**** Input material ****
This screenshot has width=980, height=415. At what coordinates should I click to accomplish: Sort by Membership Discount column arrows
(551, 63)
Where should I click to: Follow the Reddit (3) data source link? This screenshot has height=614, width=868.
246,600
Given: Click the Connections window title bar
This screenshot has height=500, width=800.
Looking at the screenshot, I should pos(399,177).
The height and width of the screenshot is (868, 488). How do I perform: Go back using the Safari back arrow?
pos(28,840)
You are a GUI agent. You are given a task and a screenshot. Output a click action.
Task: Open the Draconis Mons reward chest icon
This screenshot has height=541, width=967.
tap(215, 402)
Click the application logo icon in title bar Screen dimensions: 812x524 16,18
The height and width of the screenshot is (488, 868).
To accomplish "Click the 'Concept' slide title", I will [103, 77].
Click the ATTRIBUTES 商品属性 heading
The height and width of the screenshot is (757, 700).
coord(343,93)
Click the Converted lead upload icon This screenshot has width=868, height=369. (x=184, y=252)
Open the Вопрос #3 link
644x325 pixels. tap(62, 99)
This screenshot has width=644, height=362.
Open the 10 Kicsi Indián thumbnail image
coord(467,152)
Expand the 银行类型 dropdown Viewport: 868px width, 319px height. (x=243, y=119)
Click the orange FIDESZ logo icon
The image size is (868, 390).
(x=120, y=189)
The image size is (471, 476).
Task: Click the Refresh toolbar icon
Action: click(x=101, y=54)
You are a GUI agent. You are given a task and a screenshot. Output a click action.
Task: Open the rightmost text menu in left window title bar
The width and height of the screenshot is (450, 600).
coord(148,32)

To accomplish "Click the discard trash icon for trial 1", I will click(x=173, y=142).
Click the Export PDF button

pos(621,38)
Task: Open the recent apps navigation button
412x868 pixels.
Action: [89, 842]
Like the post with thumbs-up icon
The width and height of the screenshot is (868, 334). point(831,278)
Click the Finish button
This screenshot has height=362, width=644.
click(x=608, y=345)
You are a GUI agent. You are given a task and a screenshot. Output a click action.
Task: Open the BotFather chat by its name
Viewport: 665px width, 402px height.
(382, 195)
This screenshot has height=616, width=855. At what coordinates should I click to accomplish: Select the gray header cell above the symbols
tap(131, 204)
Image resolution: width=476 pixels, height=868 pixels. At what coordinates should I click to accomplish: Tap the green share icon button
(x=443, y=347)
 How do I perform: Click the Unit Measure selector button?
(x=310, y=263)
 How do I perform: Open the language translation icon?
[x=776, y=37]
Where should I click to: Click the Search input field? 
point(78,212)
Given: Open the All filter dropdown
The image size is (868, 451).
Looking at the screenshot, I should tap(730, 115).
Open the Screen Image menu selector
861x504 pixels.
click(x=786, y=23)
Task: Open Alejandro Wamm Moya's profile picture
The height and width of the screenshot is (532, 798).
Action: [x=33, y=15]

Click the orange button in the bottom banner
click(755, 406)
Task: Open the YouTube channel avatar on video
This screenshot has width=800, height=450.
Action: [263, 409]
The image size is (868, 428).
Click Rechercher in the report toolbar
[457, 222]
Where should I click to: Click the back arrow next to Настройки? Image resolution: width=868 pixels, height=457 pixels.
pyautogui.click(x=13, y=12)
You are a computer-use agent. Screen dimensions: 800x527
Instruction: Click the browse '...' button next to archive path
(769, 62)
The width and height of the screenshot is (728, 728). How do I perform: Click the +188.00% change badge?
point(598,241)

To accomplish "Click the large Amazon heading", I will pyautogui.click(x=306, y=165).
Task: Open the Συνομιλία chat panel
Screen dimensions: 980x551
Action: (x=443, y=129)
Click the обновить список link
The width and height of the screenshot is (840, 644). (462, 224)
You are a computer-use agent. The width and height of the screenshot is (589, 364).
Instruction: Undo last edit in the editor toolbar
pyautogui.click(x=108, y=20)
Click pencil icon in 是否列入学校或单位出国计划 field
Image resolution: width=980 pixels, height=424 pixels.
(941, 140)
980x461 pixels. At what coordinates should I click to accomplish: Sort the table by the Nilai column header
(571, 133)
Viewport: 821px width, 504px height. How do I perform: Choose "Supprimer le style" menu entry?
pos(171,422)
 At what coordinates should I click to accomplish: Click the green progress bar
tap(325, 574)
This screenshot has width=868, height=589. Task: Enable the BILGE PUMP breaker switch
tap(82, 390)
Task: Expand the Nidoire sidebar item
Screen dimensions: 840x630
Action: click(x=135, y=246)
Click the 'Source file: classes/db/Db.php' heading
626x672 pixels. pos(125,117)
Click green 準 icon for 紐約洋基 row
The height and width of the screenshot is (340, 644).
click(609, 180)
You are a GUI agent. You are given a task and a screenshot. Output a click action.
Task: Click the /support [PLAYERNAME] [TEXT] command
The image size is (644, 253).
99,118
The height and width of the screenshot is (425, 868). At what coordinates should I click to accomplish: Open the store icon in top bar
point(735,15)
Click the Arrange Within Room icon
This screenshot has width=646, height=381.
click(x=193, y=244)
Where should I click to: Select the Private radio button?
****
_Activity_.
Throughout the material above, report each line holding the word "chat".

_The completed task_.
Task: Open the BotFather chat by its name
Task: Open the Συνομιλία chat panel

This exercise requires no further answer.